I eventually realized that no one owes me anything, much less an increasingly coveted job in an increasingly shrinking field. Over drinks with some veteran Timesmen around this time, an older recruiter told me that companies were always hiring, even in hiring freezes, when they found the right people. Since I didn't have a job, I wasn't the right people ... yet. And so I wrote, a lot, but more importantly doubled down on the skills that I thought were going to shape the industry for years to come, skills journalism schools still weren't (and aren't) teaching, such as project management, development, user interaction and, first and above all, serving a customer.

That's one thing that the Daily News taught me: Love thy reader.
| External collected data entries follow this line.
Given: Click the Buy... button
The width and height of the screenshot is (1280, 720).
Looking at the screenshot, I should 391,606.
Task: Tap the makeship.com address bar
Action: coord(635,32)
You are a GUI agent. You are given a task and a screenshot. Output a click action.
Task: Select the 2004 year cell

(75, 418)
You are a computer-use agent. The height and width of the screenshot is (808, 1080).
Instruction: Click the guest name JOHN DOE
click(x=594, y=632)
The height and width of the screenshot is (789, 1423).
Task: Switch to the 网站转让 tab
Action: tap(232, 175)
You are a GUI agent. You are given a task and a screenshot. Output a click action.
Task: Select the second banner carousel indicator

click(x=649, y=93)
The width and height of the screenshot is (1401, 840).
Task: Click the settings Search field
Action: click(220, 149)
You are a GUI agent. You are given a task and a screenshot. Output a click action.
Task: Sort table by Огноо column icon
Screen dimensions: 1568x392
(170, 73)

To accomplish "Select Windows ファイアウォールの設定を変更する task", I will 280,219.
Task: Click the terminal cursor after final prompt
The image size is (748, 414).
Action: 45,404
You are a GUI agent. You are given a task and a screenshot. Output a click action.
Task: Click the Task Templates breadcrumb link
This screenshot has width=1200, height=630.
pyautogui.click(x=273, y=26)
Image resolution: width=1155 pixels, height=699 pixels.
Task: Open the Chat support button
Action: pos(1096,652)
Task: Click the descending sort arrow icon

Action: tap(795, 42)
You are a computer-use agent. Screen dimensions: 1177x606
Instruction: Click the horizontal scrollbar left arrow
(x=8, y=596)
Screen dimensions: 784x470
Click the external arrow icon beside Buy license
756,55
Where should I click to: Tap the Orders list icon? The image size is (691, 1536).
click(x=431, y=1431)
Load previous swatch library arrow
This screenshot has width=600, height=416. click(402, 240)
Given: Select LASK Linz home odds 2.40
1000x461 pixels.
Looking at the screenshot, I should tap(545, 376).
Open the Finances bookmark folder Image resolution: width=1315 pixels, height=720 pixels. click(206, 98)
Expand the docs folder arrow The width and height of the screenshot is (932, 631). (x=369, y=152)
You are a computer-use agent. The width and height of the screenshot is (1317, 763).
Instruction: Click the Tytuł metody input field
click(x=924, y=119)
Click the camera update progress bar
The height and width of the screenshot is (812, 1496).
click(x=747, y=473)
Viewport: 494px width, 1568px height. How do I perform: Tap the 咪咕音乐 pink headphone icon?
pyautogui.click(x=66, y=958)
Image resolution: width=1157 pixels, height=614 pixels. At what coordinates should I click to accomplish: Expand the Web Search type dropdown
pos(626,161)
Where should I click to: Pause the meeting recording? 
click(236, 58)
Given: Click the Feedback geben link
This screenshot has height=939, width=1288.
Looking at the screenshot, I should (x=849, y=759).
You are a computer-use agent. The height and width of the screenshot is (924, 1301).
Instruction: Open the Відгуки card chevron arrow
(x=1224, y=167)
The reader is king, and despite the snickering of most journalists, your reader is not dumb, doesn't need to be protected or patronized and cares deeply about the world around her.

And after I started at TechTarget, I started valuing every single one of those readers, as well as every source, every contact and every lead.

It's not a sentiment widely shared, I'm afraid, but it's a selfish view, really: If I work, every day, to make sure I make my readers' lives easier, more informed and richer, they will keep coming back day in and day out, and occasionally even bring a friend to the party.

Having no readers for those few months of unemployment taught me how much I needed them. It also taught me that that world we call and think of as "media" is tiny, just a fraction, really, of what's out there. I know run a blog network and community forum, with a group of over a hundred bloggers, all experts in their field, who I happily go to bat for every day of the week.

I love that. And when we built MuckRock, we wanted the same relationship: Our users were are customers, and we will (and do) go to bat for them in all sorts of ways, whether it's late nights scanning in documents, borderline harassing calls to non-responsive agencies, or helping them pitch a story they've stumbled on to various news outlets. We go to bat for them, and they've repaid that a dozen times over.


It's easy to say now that not getting that job in Albuquerque, or McAllen, or even New York worked out pretty well. I have newspapers regularly pitching me now, asking to help with a project or learn more about MuckRock.

I'm not sure if that's accurate, since I will never know what could have been. But things are definitely different this way: I've learned to think like a CEO, since I am one. I've learned to manage a budget and a staff of a hundred. I've learned to program in a couple of languages and, more importantly, learned that the best code is the code you don't write.

But more important then that, I've learned that even though not everything happens for a reason, you can make a reason for everything that happens, turning failures into starting blocks for your next great adventure.